Z okna Radia Kraków widzi pan okna swojego dawnego mieszkania w Domu Profesorów UJ?

Tak, tutaj najdłużej mieszkałem, bo 36 lata. Wprowadziliśmy się z żoną z pożyczonym, dmuchanym dwuosobowym materacem i pudłem z książkami. Jedyną piękną rzecz, jaką mieliśmy, był zabytkowy dywan, który żona dostała od swojej mamy z rodzinnego domu w Łańcucie.

Był jeszcze taras. Jeden z pierwszych takich zielonych ogrodów w Krakowie.

To prawda. W Krakowie był rozpoznawalny i nieraz pytano, czyj to jest ogród. Mówiliśmy z dumą, że to nasz.

Ale proszę powiedzieć szczerze, nie był Pan szczęśliwy, kiedy ten budynek Radia Kraków zaczął być budowany?

Nie byłem zupełnie zadowolony z bardzo prostej przyczyny. Dom Profesorów UJ nie ma miejsc do parkowania. I tutaj, gdzie jest Radio Kraków, znajdował się płatny parking. Kupowaliśmy abonament miesięczny i tutaj zostawialiśmy nasz samochód - mały Fiat 126P. Żółty.

Sporo podróżowaliśmy tym samochodem po Europie. Zabawna historia, która zdarzyła się w Niemczech. W tym samochodzie była linka ssania i linka rozrusznika i one były na takich plastikowych zaczepach, które się urywały. Na skrzyżowaniu nagle urwała mi się linka rozrusznika. W związku z tym wyciągnąłem szczotkę, otworzyłem tylną klapę, włożyłem szczotkę, samochód zapalił. Oczywiście Niemcy w swoich Audi, Mercedesach, BMW i innych wspaniałych samochodach mało nie wypadli zza kierownicy z wrażenia.

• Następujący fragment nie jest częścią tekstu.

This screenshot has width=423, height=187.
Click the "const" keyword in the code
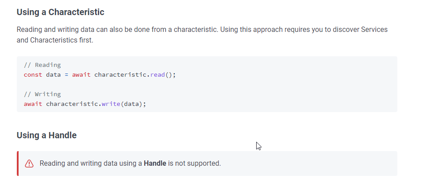[x=33, y=74]
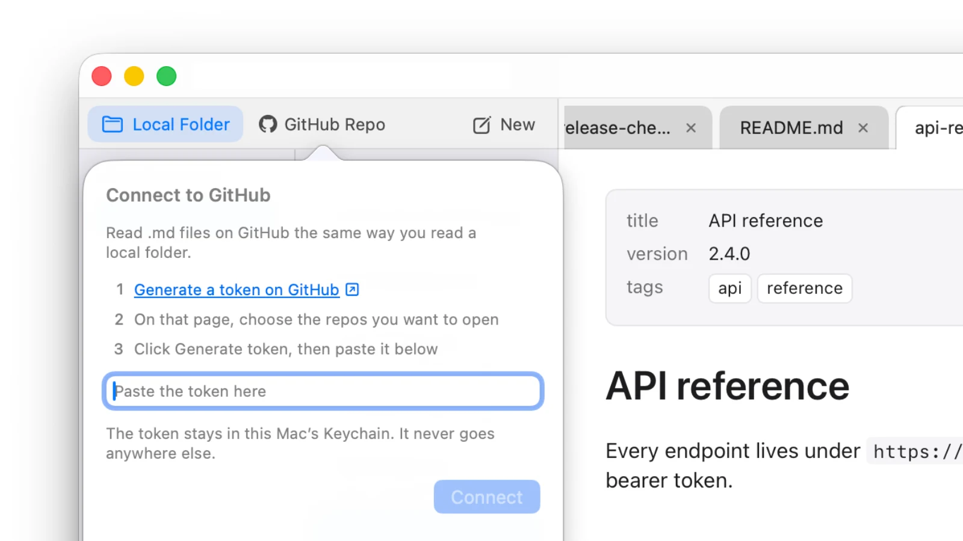The image size is (963, 541).
Task: Click the green zoom window button
Action: [x=167, y=76]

Skoro o samochodzie i o podróżach mowa, to Pan do Krakowa przyjechał z Łańcuta, gdzie się Pan urodził. Te pierwsze wspomnienia z Krakowa, z dzieciństwa jeszcze?

Zdecydowanie tak, dlatego, że moi rodzice brali ślub w kościele Mariackim. A poza tym mam takie zdjęcia pamiątkowe z rodzicami na Rynku w Krakowie, gdy jako małe dziecko karmię gołębie.

Czy był Pan skazany na prawo?

Nie było wątpliwości o tyle, że ojciec urodzony w Buczaczu, studiował prawo we Lwowie na Uniwersytecie Jana Kazimierza, potem był w Stanisławowie i w Jarosławiu sędzią w kilku sądach. Po wojnie był radcą prawnym. Jak przynosił akta do domu, to ja wszystkie akta czytałem.

Była jeszcze piłka nożna i boks?

Piłka nożna tak, bo jak wychodziłem ze szkoły, to często nie szedłem do domu, tylko z kolegami na stadion Stali Łańcut. Boks do tej pory uwielbiam.

Żonę socjolożkę poznał Pan jeszcze w Łańcucie.

To była miłość licealna i już jesteśmy 51 lat ze sobą.

Jest jakaś historia rodzinna z prażonymi migdałami.

Na pierwszą randkę już Krakowie zaprosiłem ją na solone, prażone migdały. Postanowiłem też jakoś oryginalnie się ubrać. I założyłem skarpetki w paski kolorowe, czyli dzisiejsze flagi LGBT. I w tym paradowałem, co na owe czasy, czyli początek lat 70. XX wieku, było sensacyjne. Zaprosiłem ją także do Piwnicy pod Baranami.

Jeśli mówimy tutaj o takich artystycznych zapędach, to zagrał Pan w filmie „Vinci”.

Tak, bardzo się zmartwiłem ostatnio, bo przeczytałem, że jest „Vinci 2”. Ale nikt mi nie zaproponował roli. Martwię się, bo pan Juliusz Machulski pewnie sobie zapomniał o mnie. Ta rola procentuje mi do dzisiaj, choć scena trwała kilkanaście sekund.

A kręcili państwo?

Cztery godziny. Dostałem za to chyba 115 złotych.